Update: To clarify - I did do memory dump, and the dump shows an array or 4,000,000+ objects, Strings and Integers. The array is owned by a org.jboss.axis.message.SAX2EventRecorder which is in turn held by these guys:

org.jboss.axis.message.SOAPEnvelopeAxisImpl@0x19c31fd8 (141 bytes) : field recorder org.jboss.axis.message.RPCParamElementImpl@0x19c32260 (123 bytes) : field recorder org.jboss.axis.message.SOAPBodyAxisImpl@0x19c32160 (121 bytes) : field recorder org.jboss.axis.message.RPCElement@0x19c321e0 (124 bytes) : field recorder org.jboss.axis.encoding.DeserializationContextImpl@0x19c332f0 (67 bytes) : field recorder org.jboss.axis.message.SAX2EventRecorder$objArrayVector@0x19c33398 (24 bytes) : field this$0

The data structures of our own app are quete bloated, but not to this degree.

Another update: powers that be have found a "powers-that-be-solution": we're switching to 64-bit memory. Hurray.

+7  A: 

Run with the JVM arg -XX:-HeapDumpOnOutOfMemoryError. This will give you heap dumps when you run out of memory. You can then analyze the heap dump with the jhat tool (it comes with your JDK). Alternatively, you can use the jconsole tool (which also comes with your JDK) to request a heap dump at any time using the memory management MBeans.
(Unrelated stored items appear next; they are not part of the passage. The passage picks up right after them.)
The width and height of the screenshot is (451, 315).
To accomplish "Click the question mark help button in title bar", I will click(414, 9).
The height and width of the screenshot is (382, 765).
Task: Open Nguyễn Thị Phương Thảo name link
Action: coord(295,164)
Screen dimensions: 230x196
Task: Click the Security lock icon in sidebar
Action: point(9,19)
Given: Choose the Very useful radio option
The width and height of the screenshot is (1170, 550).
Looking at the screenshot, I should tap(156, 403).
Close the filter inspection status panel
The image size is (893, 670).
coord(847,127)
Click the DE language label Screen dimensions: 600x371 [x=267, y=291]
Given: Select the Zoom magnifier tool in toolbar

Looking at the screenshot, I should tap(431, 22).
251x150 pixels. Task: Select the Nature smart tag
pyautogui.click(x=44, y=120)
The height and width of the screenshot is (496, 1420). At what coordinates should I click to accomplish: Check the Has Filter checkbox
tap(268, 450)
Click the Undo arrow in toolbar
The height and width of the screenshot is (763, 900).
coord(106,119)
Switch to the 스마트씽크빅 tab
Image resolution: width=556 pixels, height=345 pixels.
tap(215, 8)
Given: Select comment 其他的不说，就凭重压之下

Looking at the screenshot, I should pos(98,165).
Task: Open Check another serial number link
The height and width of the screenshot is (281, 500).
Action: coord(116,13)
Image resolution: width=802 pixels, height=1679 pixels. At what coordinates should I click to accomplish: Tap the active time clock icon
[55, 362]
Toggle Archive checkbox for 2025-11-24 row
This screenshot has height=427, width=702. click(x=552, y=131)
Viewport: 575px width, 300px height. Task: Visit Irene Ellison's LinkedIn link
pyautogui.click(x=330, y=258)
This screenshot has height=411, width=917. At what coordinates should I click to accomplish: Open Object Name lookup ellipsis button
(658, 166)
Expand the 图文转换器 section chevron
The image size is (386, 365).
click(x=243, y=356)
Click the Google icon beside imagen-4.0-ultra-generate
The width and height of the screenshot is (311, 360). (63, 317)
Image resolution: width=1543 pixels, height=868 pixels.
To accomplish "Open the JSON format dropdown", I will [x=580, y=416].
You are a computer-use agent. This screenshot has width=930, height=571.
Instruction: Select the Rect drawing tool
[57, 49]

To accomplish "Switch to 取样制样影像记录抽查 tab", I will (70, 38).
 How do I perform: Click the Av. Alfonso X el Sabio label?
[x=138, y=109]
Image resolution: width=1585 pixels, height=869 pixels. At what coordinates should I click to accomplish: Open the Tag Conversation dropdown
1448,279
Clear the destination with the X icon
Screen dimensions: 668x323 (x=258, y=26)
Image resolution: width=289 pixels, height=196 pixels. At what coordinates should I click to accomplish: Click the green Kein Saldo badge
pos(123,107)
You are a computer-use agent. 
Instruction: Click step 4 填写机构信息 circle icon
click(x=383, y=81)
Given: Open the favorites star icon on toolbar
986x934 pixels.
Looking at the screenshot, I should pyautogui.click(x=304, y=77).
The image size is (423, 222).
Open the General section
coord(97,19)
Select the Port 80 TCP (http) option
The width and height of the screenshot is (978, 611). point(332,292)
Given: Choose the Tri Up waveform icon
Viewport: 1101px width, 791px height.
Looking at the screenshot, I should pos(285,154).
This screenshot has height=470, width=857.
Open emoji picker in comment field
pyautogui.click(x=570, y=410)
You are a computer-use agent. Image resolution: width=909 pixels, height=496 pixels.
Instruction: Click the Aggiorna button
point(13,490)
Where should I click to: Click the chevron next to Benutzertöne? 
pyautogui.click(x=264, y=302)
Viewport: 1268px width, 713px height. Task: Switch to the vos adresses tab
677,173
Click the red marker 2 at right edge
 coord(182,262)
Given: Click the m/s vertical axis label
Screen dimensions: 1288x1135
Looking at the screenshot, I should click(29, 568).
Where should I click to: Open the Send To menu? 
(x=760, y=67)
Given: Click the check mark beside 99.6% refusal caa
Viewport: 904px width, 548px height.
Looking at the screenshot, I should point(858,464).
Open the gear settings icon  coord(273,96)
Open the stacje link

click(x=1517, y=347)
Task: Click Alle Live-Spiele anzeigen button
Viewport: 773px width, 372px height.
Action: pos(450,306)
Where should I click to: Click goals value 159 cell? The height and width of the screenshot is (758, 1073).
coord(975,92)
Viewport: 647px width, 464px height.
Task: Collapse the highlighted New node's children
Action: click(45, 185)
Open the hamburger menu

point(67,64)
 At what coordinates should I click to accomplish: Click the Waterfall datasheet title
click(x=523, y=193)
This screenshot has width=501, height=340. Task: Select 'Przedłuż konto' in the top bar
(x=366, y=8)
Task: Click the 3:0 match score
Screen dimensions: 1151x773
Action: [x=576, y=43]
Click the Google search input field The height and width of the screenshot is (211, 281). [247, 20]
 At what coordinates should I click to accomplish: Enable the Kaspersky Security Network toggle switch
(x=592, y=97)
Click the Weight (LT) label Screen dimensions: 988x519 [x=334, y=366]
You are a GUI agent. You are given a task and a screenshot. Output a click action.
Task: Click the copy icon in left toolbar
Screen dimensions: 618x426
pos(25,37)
It will tell you what those 4 million objects actually contain which might give you insight into why the software isn't releasing that memory.

EDIT:

It seems you're not the only one with this issue. There are 2 bug reports filed with Axis

AXIS-2698

AXIS-2749

See also AXIS-1771, it has some interesting information regarding deserialization and ways to mediate its impact. Which version of Axis are you using?

Kevin
How do you think I've established that SAX2EventRecorder is the culprit? Damn, people around here are getting used to newbie questions and don't expect any better.
Arkadiy
Voting back up: Arkadiy, it may have been unhelpful for you, but the way you phrased the question made it come across as 'newbie', especially since the title is 'Memory Leak in JBoss'. The first rule of using a commercial tool is to assume the bug is in your code; not the commercial tool.
George Stocker
I can only work with the information you give me. Perhaps you should be more specific next time. Anyway, what is the content of the objects in the SAX2EventRecorder?
Kevin
Yeah, gotta admit: even though the answer may have covered what you've done, downvoting it and then lambasting the poster leaves me thinking "you're on your own buddy".
cletus
@kevin: to quote the question: SAX2EventRecorder that hold 4 million objects (strings and Integers). That's what the contents is.
Arkadiy
@Arkadiy, what are those Strings? Are they snippets of your (de)serialized xml or are they something completely different? Are they mostly the same bits and pieces or random?
Kevin
Way to jump on the people trying to help you, dude. Your initial question should have stated the exact troubleshooting steps you took - if you ran jconsole, HeapDumpOnOutOfMemoryError, etc. People posting answers shouldn't assume you took any steps you didn't mention.
matt b
@Kevin - Yes, the strings are snippets of HTML. Thanks for pointing out the bugs - I saw the first two, but not the last one. It would be nice to know what "settings and things" in the last comment. It certainly helps to know about 1.4. We do have 1.4 in our codebase - do we use it? Will find out.
Arkadiy
A: 

If you can, run the application under Java 6. The latest version includes VisualVM for profiling. It should be able to show the growth of memory. You can attach to a Java 5 VM, but it doesn't show as much.